No network would think of green lighting a sitcom about a bunch of beerswilling losers who sit around a Boston bar all day...and did I tell you that there's this know it all mailman...?

No network would think of greenlighting a sitcom about four shallow, abrasive, selfish New York City Jews who talk endlessly about nothing.

The truth in these assertions is that it's a wonder any show made it on the air. Network execs are cautious to the point of cowardice when making decisions because so much money is at stake. They aren't inclined to green light anything they don't think will be an immediate hit and the way they decide a show's going to be a hit is if it features a bankable star or if it comes from a producer with an excellent track record.

Ladies and gentlemen, I give you Andy Griffith and Danny Thomas.

Besides this, if there doesn't happen to be anything like Mayberry on TV at the moment, there have been at least two shows in the last couple of decades that owed a lot to the Andy Griffith Show directly, Northern Exposure and Evening Shade.

And there have been shows since those two that, inspired by them, owe a lot indirectly to Andy Griffith, including Ed and several of the current crop of WB hits like Everwood. I'm not kidding, but I'll have to make the case in another post.

It's easy to pick on someone's inner curmudgeon. Shooting ducks in a barrel and I'm generally against the exercise because it's like sticking a big "Kick Me" sign on my own back. But there's something at work in Terry's post I can't let pass.

Like I said, I have my own inner curmudgeon---he edits this webpage and writes most of the posts---so I am sympathetic to Terry's. There's a difference between the two curmudgeon's though. Mine is a disgruntled Liberal, and Terry's is a grumpy conservative---lower case c conservative---who writes for the Wall Street Journal, which gives him a large readership of capital C Conservatives.
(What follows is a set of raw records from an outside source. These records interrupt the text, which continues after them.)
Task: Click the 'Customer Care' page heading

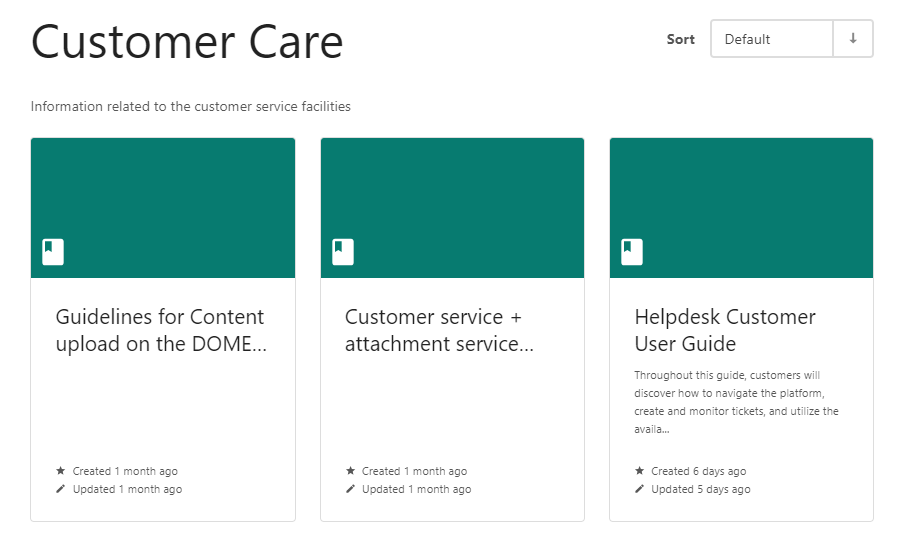Action: [x=187, y=42]
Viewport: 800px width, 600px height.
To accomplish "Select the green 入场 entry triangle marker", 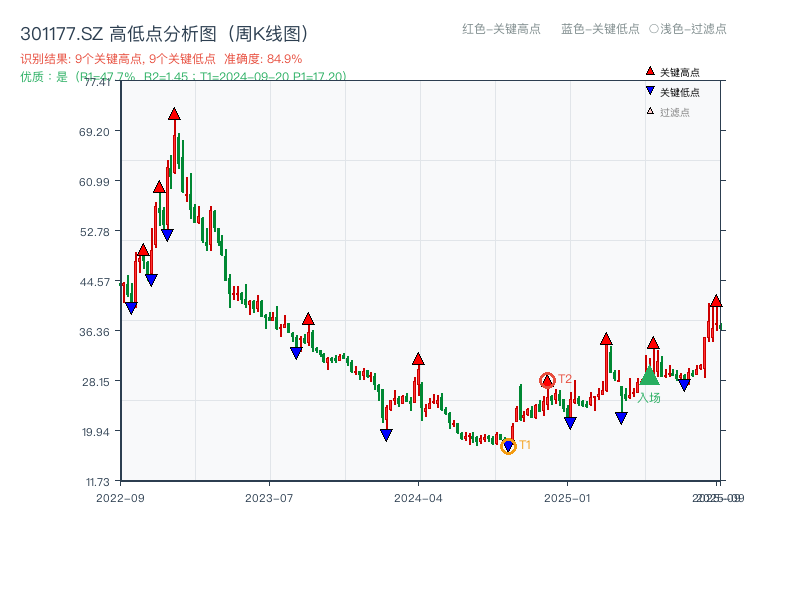I will 648,379.
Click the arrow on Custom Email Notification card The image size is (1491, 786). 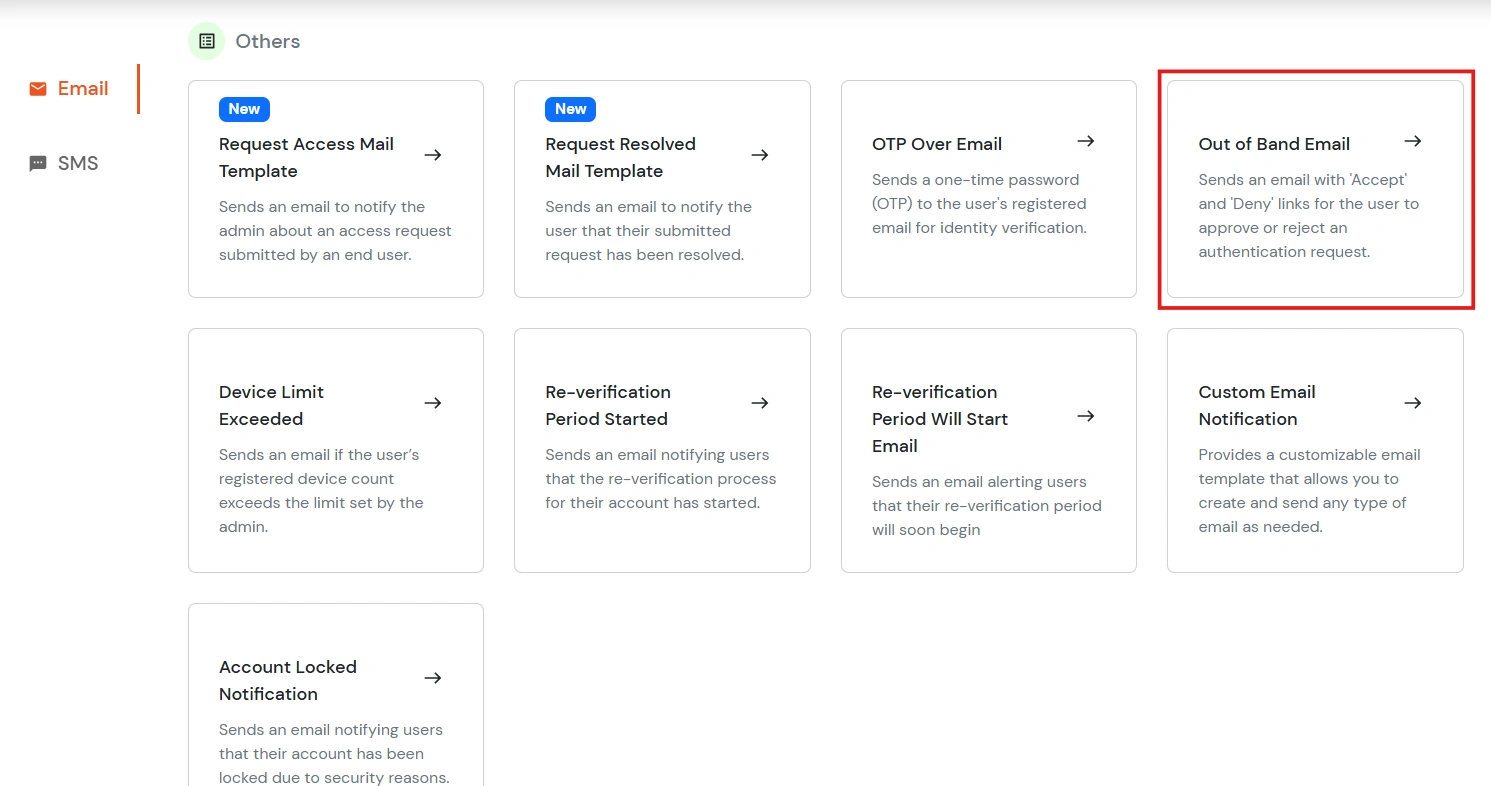coord(1413,403)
Most capital C Conservatives these days aren't conservatives at all, they're Right Wing Reactionaries, and a couple things Terry wrote play into the prejudices and self-incited outrage of Right Wing culture critics.

The first is in his assertion that the networks would pass on a contemporary version of The Andy Griffith Show, "a low-keyed sitcom about life in a more or less idyllic southern town..." I don't think Terry intended it but it's not hard to read into that the idea that the reason those Hollywood types wouldn't greenlight such a show is that they are contemptuous of the South, small towns, and the values the people who live in the South and small towns stand for.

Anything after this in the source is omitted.